Thursday, February 7, 2013

Rum Review: El Dorado 3 Year

I've reviewed other rums from El Dorado before, but this one is a bit different. El Dorado 3 Year is, like all their rums, produced in Guyana from their amazing collection of stills. ED3 is a blend of rums distilled in two different four-column Savalle stills, Skeldon and Blairmont, then aged in ex-bourbon casks for at least three years. The trick with this rum is that the color is stripped out by double charcoal filtration. While that also removes some of the flavor, ED3 is still more flavorful than most white rums you will find on the market these days. Bottling proof is, like most rums, at 40%.

El Dorado 3 Year

Nose: light, clean, creamy molasses, savory vanilla

Taste: lemon/orange peel and cane sugar sweetness up front - which continues through the sip - becomes bittersweet mid-palate, slightly tannic, tropical fruit and berries, a hint of cacao and bitter molasses at the back.

Finish: fruit/berries, bitter wood, slightly floral, savory vanilla

Unsurprisingly, there is a lot of overlap with the flavor profile of El Dorado 5 Year. However, ED3 is lighter and a bit more crisp, with flavors that edge towards savoriness, rather than the sweeter profile of ED5. Though not the first thing I would reach for as a sipping rum, it is quite balanced and approachable, while retaining a solid flavor density. Best of all, ED3 is an excellent value, usually running under $20 for a 750 mL bottle. All of that makes it perfect for cocktails where you want the rum to be present without overwhelming the other ingredients. For instance...

1.5 oz rum
0.75 oz dry vermouth
0.25 oz orange liqueur
0.5 tsp grenadine (sub raspberry syrup)

Combine all ingredients, stir with ice for fifteen seconds, then strain into a chilled cocktail glass.

The nose is a delicate melange of the vermouth's aromatics, some floral notes, orange peel, raspberry, and rum. The sip begins fairly neutrally, with depth building as the drink progresses across the tongue. Mild sweetness comes in first, with vanilla and orange, then trends a bit more bitter as the vermouth takes over, supplemented by the rum. The finish is pure dry cacao.
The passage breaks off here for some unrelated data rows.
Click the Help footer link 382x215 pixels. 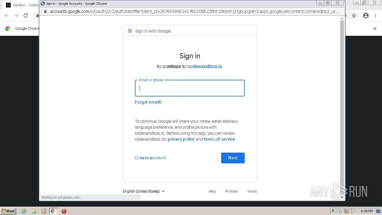click(212, 191)

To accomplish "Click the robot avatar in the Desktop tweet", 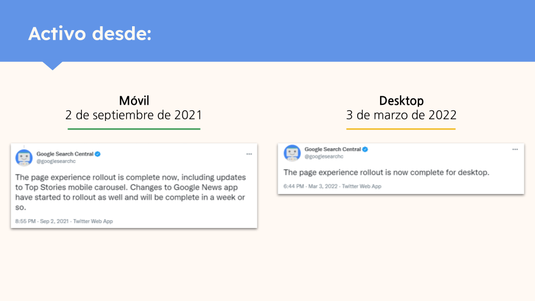I will tap(292, 153).
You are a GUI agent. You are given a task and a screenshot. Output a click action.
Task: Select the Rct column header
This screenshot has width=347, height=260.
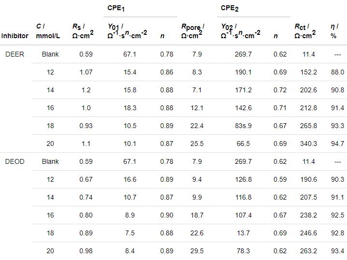pos(305,31)
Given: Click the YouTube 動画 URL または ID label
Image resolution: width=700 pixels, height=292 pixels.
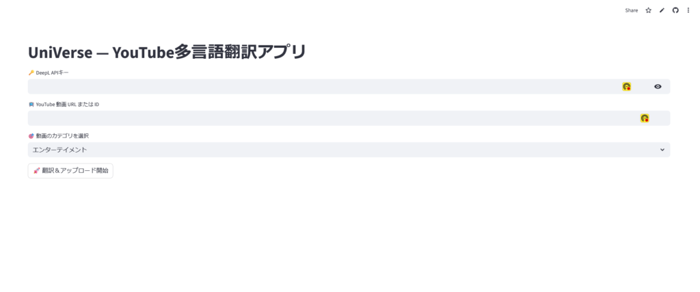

The history of this drink is debated, but the established facts are that it was created in Cuba around the time of Prohibition, when numerous Americans would sail to the island for a drinking vacation. I can see why it was such a smash - the drink is simultaneously ethereal and hard-hitting. While containing naught but booze, but it still manages to sneak up on you. It's fruity, but not overly so. Sweet, but not overly so. Bitter, but not overly so. Everything is in perfect tension. And the choice of rum feels spot-on for this drink.

In a daiquiri, ED3 produces a fairly delicate nose, with gentle vanilla and a hint of lime. The vanilla comes in sweetly at the beginning of the sip and carries through. Lime hits mid-palate, giving the drink crispness. Near the back, the sweetness fades a bit towards light bitterness and becomes more rounded, with rummy depth. Overall, I would say this is an exceptional daiquiri - every element hitting with supreme poise.

I don't know how much of a wrap-up I need. Go buy this rum. Right now.